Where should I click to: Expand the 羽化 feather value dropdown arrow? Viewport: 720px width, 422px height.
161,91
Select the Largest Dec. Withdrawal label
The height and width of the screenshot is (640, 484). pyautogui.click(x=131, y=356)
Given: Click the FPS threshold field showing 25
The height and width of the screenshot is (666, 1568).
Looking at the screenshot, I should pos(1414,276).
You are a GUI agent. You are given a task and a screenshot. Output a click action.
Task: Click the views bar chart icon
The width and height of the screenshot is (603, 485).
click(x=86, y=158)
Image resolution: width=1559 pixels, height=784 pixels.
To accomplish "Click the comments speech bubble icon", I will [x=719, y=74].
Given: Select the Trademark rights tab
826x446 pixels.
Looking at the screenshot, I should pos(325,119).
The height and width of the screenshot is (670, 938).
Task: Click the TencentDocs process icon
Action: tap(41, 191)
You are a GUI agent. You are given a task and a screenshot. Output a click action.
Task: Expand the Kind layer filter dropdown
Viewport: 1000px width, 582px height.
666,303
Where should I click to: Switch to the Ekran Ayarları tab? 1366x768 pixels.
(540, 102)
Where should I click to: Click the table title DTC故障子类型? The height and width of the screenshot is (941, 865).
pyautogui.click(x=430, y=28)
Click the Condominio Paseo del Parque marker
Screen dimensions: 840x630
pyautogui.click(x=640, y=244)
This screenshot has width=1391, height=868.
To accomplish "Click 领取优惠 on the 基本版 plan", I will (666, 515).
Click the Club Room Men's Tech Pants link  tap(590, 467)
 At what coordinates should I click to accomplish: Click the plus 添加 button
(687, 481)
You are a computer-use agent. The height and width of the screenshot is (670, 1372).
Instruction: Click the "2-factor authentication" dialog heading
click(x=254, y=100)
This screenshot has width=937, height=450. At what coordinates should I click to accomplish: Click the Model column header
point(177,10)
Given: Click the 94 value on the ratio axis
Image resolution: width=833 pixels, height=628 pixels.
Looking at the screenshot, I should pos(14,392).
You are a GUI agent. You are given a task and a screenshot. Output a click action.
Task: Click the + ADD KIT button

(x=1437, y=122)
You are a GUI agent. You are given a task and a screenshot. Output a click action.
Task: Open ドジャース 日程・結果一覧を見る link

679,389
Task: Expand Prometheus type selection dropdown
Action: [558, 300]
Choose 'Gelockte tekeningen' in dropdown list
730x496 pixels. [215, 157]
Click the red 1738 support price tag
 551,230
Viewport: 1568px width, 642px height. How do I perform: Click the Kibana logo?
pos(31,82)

**********

Instructions to follow:
Your answer must be the full listing, copied exactly.

The answer:
Where should I click to: Expand the 羽化 feather value dropdown arrow? Viewport: 720px width, 422px height.
161,91
Select the Largest Dec. Withdrawal label
The height and width of the screenshot is (640, 484). pyautogui.click(x=131, y=356)
Given: Click the FPS threshold field showing 25
The height and width of the screenshot is (666, 1568).
Looking at the screenshot, I should pos(1414,276).
You are a GUI agent. You are given a task and a screenshot. Output a click action.
Task: Click the views bar chart icon
The width and height of the screenshot is (603, 485).
click(x=86, y=158)
Image resolution: width=1559 pixels, height=784 pixels.
To accomplish "Click the comments speech bubble icon", I will [x=719, y=74].
Given: Select the Trademark rights tab
826x446 pixels.
Looking at the screenshot, I should pos(325,119).
The height and width of the screenshot is (670, 938).
Task: Click the TencentDocs process icon
Action: tap(41, 191)
You are a GUI agent. You are given a task and a screenshot. Output a click action.
Task: Expand the Kind layer filter dropdown
Viewport: 1000px width, 582px height.
666,303
Where should I click to: Switch to the Ekran Ayarları tab? 1366x768 pixels.
(540, 102)
Where should I click to: Click the table title DTC故障子类型? The height and width of the screenshot is (941, 865).
pyautogui.click(x=430, y=28)
Click the Condominio Paseo del Parque marker
Screen dimensions: 840x630
pyautogui.click(x=640, y=244)
This screenshot has width=1391, height=868.
To accomplish "Click 领取优惠 on the 基本版 plan", I will (666, 515).
Click the Club Room Men's Tech Pants link  tap(590, 467)
 At what coordinates should I click to accomplish: Click the plus 添加 button
(687, 481)
You are a computer-use agent. The height and width of the screenshot is (670, 1372).
Instruction: Click the "2-factor authentication" dialog heading
click(x=254, y=100)
This screenshot has width=937, height=450. At what coordinates should I click to accomplish: Click the Model column header
point(177,10)
Given: Click the 94 value on the ratio axis
Image resolution: width=833 pixels, height=628 pixels.
Looking at the screenshot, I should pos(14,392).
You are a GUI agent. You are given a task and a screenshot. Output a click action.
Task: Click the + ADD KIT button

(x=1437, y=122)
You are a GUI agent. You are given a task and a screenshot. Output a click action.
Task: Open ドジャース 日程・結果一覧を見る link

679,389
Task: Expand Prometheus type selection dropdown
Action: [558, 300]
Choose 'Gelockte tekeningen' in dropdown list
730x496 pixels. [215, 157]
Click the red 1738 support price tag
 551,230
Viewport: 1568px width, 642px height. How do I perform: Click the Kibana logo?
pos(31,82)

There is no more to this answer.